(Stored items)
+--

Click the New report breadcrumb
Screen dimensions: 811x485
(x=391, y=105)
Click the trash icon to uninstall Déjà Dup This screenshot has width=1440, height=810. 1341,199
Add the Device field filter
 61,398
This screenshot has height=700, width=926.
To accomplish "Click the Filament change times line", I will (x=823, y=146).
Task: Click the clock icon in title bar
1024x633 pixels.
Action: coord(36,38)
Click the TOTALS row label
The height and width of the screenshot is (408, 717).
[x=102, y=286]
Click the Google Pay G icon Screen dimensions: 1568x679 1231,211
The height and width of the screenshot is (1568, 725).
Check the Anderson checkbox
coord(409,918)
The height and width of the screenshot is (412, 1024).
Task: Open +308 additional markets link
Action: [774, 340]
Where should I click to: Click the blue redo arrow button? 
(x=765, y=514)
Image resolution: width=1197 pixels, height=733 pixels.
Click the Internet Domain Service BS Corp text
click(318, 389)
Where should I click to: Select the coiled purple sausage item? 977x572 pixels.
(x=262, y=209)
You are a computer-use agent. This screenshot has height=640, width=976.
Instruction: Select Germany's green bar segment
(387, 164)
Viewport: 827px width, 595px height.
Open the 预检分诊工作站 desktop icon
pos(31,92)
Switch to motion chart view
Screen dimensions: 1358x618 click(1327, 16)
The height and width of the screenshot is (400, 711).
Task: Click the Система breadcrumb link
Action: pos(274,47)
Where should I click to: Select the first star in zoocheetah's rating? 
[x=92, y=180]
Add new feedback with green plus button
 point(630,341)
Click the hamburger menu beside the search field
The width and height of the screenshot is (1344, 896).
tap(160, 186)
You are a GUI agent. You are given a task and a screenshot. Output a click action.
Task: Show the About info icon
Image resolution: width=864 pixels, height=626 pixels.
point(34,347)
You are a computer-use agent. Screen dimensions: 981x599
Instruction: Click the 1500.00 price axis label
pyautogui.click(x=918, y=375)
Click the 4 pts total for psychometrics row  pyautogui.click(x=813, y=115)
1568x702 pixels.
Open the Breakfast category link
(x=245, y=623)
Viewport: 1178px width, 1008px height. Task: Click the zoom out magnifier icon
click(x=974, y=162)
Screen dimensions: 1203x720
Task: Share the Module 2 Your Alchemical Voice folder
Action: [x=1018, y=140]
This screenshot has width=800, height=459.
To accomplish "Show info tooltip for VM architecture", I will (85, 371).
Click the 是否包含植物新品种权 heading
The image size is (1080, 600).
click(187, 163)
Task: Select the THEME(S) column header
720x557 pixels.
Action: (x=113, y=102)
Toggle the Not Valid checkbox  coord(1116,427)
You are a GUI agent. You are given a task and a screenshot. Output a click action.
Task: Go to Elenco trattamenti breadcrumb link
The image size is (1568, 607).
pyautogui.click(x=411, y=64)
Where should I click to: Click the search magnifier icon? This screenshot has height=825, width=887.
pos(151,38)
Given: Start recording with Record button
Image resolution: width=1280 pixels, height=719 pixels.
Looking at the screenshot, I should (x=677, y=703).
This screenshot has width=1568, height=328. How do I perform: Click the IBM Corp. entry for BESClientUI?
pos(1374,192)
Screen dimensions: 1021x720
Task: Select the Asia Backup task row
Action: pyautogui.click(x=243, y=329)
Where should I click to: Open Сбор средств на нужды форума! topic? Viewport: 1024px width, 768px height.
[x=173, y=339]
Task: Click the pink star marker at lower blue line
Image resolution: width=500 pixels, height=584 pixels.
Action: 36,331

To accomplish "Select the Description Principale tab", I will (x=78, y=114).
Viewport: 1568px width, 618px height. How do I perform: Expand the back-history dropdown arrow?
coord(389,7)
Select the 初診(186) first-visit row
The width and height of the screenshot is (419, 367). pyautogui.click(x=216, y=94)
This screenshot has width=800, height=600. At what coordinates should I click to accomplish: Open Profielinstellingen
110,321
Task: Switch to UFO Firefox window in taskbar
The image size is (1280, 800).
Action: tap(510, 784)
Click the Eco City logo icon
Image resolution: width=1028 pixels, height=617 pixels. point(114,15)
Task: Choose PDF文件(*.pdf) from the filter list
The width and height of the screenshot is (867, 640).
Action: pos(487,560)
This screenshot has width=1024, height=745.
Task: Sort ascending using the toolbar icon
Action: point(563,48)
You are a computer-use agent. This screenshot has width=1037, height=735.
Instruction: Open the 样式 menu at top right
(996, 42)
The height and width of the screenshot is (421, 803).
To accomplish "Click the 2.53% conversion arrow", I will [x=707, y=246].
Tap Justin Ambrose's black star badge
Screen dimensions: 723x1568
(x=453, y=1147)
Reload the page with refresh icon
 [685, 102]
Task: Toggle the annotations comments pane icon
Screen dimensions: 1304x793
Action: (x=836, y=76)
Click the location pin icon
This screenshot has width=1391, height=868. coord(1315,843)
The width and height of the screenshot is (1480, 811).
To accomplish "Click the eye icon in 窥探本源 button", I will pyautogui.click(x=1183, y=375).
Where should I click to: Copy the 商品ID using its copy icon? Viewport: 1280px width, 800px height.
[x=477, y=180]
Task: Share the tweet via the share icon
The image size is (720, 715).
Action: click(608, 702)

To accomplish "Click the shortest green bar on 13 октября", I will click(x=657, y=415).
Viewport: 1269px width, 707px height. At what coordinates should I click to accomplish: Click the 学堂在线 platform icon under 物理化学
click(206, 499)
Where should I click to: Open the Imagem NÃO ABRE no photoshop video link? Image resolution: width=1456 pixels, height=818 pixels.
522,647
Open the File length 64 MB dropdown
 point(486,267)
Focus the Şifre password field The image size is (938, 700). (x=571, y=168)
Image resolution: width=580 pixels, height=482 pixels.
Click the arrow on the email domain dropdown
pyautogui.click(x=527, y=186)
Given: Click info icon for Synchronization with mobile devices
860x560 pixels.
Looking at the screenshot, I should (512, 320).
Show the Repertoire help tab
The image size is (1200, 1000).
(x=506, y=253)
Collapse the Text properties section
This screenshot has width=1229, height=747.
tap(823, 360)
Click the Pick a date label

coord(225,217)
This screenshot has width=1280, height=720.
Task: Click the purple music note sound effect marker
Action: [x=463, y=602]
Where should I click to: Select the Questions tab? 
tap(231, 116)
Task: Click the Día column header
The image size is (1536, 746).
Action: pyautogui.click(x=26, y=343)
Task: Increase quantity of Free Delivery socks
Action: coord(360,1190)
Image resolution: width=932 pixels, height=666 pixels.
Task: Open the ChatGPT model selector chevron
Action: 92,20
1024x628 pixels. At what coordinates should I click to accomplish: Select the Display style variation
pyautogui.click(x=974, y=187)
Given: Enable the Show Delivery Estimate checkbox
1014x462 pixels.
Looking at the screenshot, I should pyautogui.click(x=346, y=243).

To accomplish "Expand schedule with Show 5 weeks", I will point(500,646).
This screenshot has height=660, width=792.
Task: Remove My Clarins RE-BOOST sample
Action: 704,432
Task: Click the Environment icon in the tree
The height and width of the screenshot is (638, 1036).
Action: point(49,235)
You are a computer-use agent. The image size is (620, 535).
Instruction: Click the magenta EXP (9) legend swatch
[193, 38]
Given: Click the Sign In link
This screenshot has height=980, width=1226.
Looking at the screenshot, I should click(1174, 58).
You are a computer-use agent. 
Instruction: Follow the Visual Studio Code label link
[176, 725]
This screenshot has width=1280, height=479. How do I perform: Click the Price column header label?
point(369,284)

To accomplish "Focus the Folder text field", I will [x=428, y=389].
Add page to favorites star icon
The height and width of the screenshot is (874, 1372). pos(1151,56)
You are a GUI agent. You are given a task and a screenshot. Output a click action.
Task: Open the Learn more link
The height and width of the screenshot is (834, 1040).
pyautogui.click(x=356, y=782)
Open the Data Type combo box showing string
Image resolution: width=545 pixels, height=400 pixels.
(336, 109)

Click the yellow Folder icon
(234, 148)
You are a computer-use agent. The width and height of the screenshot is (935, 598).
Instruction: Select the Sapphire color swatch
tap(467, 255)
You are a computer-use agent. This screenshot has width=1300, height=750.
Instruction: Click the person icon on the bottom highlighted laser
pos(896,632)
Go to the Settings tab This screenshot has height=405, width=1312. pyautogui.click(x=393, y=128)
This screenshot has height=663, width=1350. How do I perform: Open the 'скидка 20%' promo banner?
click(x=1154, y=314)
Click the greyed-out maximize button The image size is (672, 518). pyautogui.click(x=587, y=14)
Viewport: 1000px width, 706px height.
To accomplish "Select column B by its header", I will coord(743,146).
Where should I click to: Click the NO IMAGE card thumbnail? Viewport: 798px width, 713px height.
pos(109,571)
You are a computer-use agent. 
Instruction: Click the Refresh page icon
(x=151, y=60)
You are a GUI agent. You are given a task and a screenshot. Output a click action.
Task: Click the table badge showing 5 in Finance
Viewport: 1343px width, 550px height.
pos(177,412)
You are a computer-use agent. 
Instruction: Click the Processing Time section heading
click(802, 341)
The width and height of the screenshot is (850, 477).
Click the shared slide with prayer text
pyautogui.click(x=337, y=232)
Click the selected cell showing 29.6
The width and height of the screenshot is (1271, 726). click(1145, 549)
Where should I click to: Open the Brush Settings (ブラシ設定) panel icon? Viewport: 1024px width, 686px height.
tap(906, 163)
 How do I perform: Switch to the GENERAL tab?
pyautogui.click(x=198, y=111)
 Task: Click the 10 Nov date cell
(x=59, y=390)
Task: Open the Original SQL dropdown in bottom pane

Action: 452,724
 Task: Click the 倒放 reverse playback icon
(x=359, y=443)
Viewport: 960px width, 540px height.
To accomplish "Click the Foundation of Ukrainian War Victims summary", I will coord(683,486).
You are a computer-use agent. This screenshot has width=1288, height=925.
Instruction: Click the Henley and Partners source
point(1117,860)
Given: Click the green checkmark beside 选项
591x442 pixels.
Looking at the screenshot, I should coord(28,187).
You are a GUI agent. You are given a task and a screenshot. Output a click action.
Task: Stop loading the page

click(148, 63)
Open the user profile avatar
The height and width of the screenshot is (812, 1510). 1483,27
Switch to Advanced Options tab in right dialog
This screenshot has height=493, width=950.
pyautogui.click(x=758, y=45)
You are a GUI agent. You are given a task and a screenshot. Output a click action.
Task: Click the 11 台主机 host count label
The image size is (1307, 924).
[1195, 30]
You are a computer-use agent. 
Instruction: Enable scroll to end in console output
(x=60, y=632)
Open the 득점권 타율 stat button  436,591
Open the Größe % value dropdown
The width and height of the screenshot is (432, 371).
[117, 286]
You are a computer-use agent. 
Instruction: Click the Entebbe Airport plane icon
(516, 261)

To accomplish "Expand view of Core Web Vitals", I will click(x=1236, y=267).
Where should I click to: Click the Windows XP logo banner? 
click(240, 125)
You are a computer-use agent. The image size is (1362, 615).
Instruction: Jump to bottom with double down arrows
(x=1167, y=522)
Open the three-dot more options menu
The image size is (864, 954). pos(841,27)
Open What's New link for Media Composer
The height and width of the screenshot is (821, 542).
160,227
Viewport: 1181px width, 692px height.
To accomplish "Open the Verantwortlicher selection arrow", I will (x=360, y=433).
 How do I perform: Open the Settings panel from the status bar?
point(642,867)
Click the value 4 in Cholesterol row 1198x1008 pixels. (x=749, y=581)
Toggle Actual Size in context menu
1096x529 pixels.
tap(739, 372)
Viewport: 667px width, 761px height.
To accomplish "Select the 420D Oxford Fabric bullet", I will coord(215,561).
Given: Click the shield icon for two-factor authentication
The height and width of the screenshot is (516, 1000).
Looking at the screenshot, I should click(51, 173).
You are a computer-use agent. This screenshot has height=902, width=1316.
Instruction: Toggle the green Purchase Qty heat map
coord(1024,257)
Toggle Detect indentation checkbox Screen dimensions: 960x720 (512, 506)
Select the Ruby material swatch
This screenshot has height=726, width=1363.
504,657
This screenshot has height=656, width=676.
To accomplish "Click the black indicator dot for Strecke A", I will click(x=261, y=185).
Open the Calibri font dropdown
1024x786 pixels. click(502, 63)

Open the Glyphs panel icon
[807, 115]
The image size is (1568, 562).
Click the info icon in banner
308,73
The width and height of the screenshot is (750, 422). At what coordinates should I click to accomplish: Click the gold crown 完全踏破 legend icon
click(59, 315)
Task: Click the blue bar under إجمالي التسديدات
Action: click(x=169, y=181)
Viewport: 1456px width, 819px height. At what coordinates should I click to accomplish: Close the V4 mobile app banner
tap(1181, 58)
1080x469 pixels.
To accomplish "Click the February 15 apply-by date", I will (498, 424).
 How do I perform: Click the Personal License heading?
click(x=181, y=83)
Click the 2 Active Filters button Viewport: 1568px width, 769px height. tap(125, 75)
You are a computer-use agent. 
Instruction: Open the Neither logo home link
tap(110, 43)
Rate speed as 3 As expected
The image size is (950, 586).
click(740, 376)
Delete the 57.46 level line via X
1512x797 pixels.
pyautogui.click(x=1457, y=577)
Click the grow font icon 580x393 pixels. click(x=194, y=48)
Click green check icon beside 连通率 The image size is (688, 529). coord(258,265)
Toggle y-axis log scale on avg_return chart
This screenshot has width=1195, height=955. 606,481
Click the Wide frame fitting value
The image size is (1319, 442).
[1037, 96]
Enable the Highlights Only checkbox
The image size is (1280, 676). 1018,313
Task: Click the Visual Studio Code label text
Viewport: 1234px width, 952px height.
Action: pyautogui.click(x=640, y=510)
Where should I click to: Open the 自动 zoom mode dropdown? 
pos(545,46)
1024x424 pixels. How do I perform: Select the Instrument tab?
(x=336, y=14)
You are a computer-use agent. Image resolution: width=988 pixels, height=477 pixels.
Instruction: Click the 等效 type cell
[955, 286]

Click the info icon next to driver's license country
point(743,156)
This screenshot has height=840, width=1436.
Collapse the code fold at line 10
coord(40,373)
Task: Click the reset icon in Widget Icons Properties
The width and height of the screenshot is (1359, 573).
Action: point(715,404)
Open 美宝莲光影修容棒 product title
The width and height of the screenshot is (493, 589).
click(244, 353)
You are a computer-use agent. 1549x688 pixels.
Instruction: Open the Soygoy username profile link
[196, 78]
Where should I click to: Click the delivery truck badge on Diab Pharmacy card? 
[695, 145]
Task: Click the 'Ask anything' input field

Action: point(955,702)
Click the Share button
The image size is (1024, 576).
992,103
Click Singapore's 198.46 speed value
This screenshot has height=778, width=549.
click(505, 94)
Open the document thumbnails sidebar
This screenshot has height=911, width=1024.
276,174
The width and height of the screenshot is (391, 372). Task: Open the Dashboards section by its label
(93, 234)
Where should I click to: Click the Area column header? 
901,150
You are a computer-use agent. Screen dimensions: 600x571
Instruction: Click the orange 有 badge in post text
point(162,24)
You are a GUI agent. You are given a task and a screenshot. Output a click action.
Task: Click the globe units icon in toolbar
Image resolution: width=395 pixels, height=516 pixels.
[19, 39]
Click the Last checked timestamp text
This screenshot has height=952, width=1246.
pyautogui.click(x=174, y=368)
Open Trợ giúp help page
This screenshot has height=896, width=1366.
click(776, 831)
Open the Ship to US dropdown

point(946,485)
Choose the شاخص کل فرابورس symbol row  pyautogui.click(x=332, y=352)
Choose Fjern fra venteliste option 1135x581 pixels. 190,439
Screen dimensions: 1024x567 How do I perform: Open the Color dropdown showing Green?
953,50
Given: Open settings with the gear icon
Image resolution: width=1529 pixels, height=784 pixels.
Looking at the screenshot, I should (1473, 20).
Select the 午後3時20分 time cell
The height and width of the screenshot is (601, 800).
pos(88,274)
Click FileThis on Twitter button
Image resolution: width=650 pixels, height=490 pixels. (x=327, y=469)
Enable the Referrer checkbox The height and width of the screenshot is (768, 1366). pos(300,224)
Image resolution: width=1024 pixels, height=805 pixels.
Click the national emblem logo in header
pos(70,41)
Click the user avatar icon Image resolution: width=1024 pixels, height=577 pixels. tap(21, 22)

+--

• _Exercise directions_
Set down precisely the lines above between the line holding "has width=1037, height=735." and the line holding "Task: Click the Día column header", inclusive, and nothing beyond them.

• _Result below_
You are a computer-use agent. This screenshot has width=1037, height=735.
Instruction: Open the 样式 menu at top right
(996, 42)
The height and width of the screenshot is (421, 803).
To accomplish "Click the 2.53% conversion arrow", I will [x=707, y=246].
Tap Justin Ambrose's black star badge
Screen dimensions: 723x1568
(x=453, y=1147)
Reload the page with refresh icon
 [685, 102]
Task: Toggle the annotations comments pane icon
Screen dimensions: 1304x793
Action: (x=836, y=76)
Click the location pin icon
This screenshot has width=1391, height=868. coord(1315,843)
The width and height of the screenshot is (1480, 811).
To accomplish "Click the eye icon in 窥探本源 button", I will pyautogui.click(x=1183, y=375).
Where should I click to: Copy the 商品ID using its copy icon? Viewport: 1280px width, 800px height.
[x=477, y=180]
Task: Share the tweet via the share icon
The image size is (720, 715).
Action: click(608, 702)

To accomplish "Click the shortest green bar on 13 октября", I will click(x=657, y=415).
Viewport: 1269px width, 707px height. At what coordinates should I click to accomplish: Click the 学堂在线 platform icon under 物理化学
click(206, 499)
Where should I click to: Open the Imagem NÃO ABRE no photoshop video link? Image resolution: width=1456 pixels, height=818 pixels.
522,647
Open the File length 64 MB dropdown
 point(486,267)
Focus the Şifre password field The image size is (938, 700). (x=571, y=168)
Image resolution: width=580 pixels, height=482 pixels.
Click the arrow on the email domain dropdown
pyautogui.click(x=527, y=186)
Given: Click info icon for Synchronization with mobile devices
860x560 pixels.
Looking at the screenshot, I should (512, 320).
Show the Repertoire help tab
The image size is (1200, 1000).
(x=506, y=253)
Collapse the Text properties section
This screenshot has width=1229, height=747.
tap(823, 360)
Click the Pick a date label

coord(225,217)
This screenshot has width=1280, height=720.
Task: Click the purple music note sound effect marker
Action: [x=463, y=602]
Where should I click to: Select the Questions tab? 
tap(231, 116)
Task: Click the Día column header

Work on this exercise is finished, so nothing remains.